Digo, pues, que me torné a emboscar, y a buscar donde sin impedimento alguno pudiese con suspiros y lágrimas rogar al cielo se duela de mi desventura y me dé industria y favor para salir della, o para dejar la vida entre estas soledades, sin que quede memoria desta triste, que tan sin culpa suya habrá dado materia para que de ella se hable y murmure en la suya y en las ajenas tierras.»

Capítulo XXIX: Que trata de la discreción de la hermosa Dorotea, con otras cosas de mucho gusto y pasatiempo

-Esta es, señores, la verdadera historia de mi tragedia: mirad y juzgad ahora si los suspiros que escuchastes, las palabras que oístes y las lágrimas que de mis ojos salían, tenían ocasión bastante para mostrarse en mayor abundancia; y, considerada la calidad de mi desgracia, veréis que será en vano el consuelo, pues es imposible el remedio della. Sólo os ruego (lo que con facilidad podréis y debéis hacer) que me aconsejéis dónde podré pasar la vida sin que me acabe el temor y sobresalto que tengo de ser hallada de los que me buscan; que, aunque sé que el mucho amor que mis padres me tienen me asegura que seré dellos bien recebida, es tanta la vergüenza que me ocupa sólo el pensar que, no como ellos pensaban, tengo de parecer a su presencia, que tengo por mejor desterrarme para siempre de ser vista que no verles el rostro, con pensamiento que ellos miran el mío ajeno de la honestidad que de mí se debían de tener prometida.

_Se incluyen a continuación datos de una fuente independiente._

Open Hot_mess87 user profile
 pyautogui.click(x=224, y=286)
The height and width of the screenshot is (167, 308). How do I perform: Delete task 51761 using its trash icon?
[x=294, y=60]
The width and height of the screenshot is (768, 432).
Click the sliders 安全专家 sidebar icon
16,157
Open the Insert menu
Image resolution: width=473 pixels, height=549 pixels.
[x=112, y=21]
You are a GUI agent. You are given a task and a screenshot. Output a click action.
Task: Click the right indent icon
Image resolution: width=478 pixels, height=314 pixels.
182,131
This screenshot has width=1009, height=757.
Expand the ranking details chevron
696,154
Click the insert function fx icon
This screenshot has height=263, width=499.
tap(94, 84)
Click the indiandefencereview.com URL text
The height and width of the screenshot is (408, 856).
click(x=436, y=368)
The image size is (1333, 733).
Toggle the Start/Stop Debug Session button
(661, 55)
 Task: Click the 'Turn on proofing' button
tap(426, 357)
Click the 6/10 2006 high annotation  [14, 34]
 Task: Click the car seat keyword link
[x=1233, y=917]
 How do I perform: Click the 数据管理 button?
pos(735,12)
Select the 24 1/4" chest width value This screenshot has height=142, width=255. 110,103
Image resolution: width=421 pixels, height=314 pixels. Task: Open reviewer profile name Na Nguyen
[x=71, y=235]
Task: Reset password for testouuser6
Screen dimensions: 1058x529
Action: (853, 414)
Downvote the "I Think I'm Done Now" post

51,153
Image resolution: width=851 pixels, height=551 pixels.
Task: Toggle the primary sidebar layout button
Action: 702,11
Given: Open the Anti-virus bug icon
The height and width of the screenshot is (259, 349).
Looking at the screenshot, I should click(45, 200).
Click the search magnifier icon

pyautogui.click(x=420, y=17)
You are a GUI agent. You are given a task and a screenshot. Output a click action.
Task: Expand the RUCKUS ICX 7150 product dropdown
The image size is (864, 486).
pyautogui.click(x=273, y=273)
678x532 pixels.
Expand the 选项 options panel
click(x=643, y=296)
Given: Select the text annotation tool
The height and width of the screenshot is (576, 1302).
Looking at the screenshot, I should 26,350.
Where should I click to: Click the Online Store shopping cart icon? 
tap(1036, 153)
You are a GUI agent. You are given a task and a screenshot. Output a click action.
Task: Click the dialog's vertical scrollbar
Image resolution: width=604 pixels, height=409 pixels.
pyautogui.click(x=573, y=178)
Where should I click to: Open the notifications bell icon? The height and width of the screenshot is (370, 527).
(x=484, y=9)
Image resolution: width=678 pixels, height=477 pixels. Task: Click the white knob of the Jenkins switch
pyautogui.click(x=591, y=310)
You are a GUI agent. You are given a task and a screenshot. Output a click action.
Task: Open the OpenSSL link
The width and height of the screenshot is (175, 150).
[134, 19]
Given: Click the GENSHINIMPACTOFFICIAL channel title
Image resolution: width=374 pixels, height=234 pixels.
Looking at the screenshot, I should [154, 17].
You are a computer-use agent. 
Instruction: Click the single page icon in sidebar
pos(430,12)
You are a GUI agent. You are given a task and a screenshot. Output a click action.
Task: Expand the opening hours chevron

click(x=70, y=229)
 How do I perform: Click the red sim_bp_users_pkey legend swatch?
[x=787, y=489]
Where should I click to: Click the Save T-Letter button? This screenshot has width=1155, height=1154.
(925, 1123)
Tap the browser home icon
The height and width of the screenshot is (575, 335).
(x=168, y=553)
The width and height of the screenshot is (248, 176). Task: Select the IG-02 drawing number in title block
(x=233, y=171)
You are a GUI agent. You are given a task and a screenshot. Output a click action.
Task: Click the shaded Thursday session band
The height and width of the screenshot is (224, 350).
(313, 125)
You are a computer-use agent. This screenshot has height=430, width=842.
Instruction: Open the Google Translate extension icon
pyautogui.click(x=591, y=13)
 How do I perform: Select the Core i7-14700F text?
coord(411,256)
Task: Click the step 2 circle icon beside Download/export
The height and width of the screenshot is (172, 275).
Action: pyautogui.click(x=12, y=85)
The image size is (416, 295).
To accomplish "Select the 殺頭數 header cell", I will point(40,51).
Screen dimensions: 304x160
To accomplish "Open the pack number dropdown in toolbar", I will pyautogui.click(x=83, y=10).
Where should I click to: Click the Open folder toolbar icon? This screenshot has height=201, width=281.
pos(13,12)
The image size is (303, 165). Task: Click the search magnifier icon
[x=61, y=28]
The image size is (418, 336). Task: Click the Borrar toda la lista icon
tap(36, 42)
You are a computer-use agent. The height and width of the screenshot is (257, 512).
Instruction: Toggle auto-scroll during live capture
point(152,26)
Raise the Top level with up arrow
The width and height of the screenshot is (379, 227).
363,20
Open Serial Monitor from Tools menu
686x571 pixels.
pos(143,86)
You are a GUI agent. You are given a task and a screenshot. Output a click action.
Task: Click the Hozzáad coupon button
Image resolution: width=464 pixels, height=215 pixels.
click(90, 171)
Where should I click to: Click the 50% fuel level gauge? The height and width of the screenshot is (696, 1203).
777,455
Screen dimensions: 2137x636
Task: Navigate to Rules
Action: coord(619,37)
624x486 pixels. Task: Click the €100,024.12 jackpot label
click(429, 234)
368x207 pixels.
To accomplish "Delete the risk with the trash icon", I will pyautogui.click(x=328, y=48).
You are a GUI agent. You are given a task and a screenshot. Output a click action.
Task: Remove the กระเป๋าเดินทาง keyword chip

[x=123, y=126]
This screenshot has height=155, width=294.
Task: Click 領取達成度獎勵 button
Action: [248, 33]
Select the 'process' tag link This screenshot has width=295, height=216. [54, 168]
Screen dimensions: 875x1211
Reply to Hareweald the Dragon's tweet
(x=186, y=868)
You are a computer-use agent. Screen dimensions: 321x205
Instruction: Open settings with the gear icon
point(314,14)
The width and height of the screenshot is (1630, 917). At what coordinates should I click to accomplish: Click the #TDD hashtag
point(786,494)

Calló en diciendo esto, y el rostro se le cubrió de un color que mostró bien claro el sentimiento y vergüenza del alma. En las suyas sintieron los que escuchado la habían tanta lástima como admiración de su desgracia; y, aunque luego quisiera el cura consolarla y aconsejarla, tomó primero la mano Cardenio, diciendo:

-En fin, señora, que tú eres la hermosa Dorotea, la hija única del rico Clenardo.

Admirada quedó Dorotea cuando oyó el nombre de su padre, y de ver cuán de poco era el que le nombraba, porque ya se ha dicho de la mala manera que Cardenio estaba vestido; y así, le dijo:

-Y ¿quién sois vos, hermano, que así sabéis el nombre de mi padre? Porque yo, hasta ahora, si mal no me acuerdo, en todo el discurso del cuento de mi desdicha no le he nombrado.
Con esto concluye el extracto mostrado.